Recording its debut with Peter Collins at the famed Rockfield Studios in Wales helped to secure the band’s cred, though an intriguing rumor killed its chances of making any headway. Word was that the band’s disgruntled A&R rep sabotaged Salty Dog’s career by telling MTV that if they played the band’s video for “Come Along” then they wouldn’t be getting Guns N’ Roses’ next video. Whether that’s true or not, the band was quickly dropped by its label and broke up shortly after, leaving less than an hour’s worth of scruffy tunes to soak in.

Tigertailz and Wrathchild

When it comes to which band tops the UK glam metal scene, the clear battle is between Tigertailz and Wrathchild (or Wrathchild UK as the band was known in America). Both are remembered for their outrageous attire and cosmetic overloads, taking the glam of T-Rex and the Sweet to new heights. Each band showed a wonderful sense of DIY punk rock in its pursuit of glam glory–Wrathchild didn’t let trivialities like venue size stop it from using the pyro and confetti, nor was it hesitant to turn up in any pub doorway in all its sparkly finery.

Wrathchild claims it is the ‘Godfather’ of UK glam metal, having formed in Evesham, England, in 1980, while Tigertailz gathered together three years later in Cardiff, Wales, a location not overly friendly to make-up plastered lads at the time. Both bands took to glam’s most extravagant components with a vengeance, looking like cross-dressing truckers and making music that was frequently awful yet surprising addictive.
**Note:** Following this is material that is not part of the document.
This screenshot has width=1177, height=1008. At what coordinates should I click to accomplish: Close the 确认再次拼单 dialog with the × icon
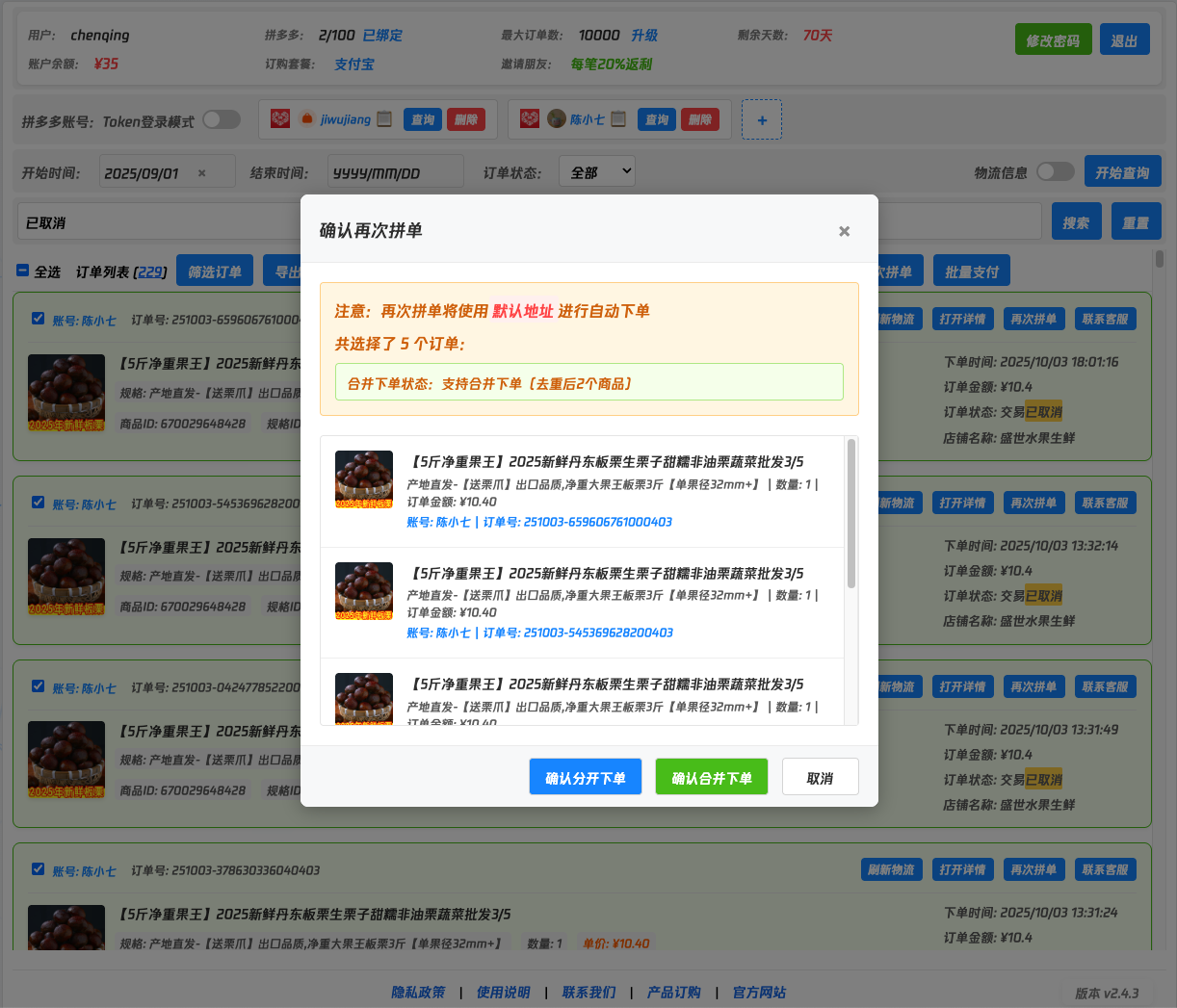pos(844,231)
Wrathchild’s first two albums, 1984’s Stakk Attakk and 1985’s Trash Queens don’t need to be heard to have a clear understanding of what they contain. Wrathchild’s somewhat tamer-titled early works, 1987’s Young and Crazy and 1990’s Bezerk, found a little more popular success, and the band recorded one of glam metal’s worst (or maybe most brilliant) videos of all time for hit single “Love Bomb Baby”.

Both Tigertailz and Wrathchild had their share of record company woes and band member troubles, and both were royally cut off at the knees in the early ’90s. But fans of each are a tenacious and loyal bunch, and both bands managed to take another bite from the glam apple with hair metal’s revival in the ’00s–although Tigertailz founder Pepsi Tate sadly passed away from pancreatic cancer in 2007.

There’s no reason to listen to anything but the first few albums from either of these bands (in fact, there’s probably no point in listening to more than a few songs). However, one thing can be said of both acts: they both prove that, while glam metal made its fortune in the US, its exaggerated roots are firmly entrenched in the UK.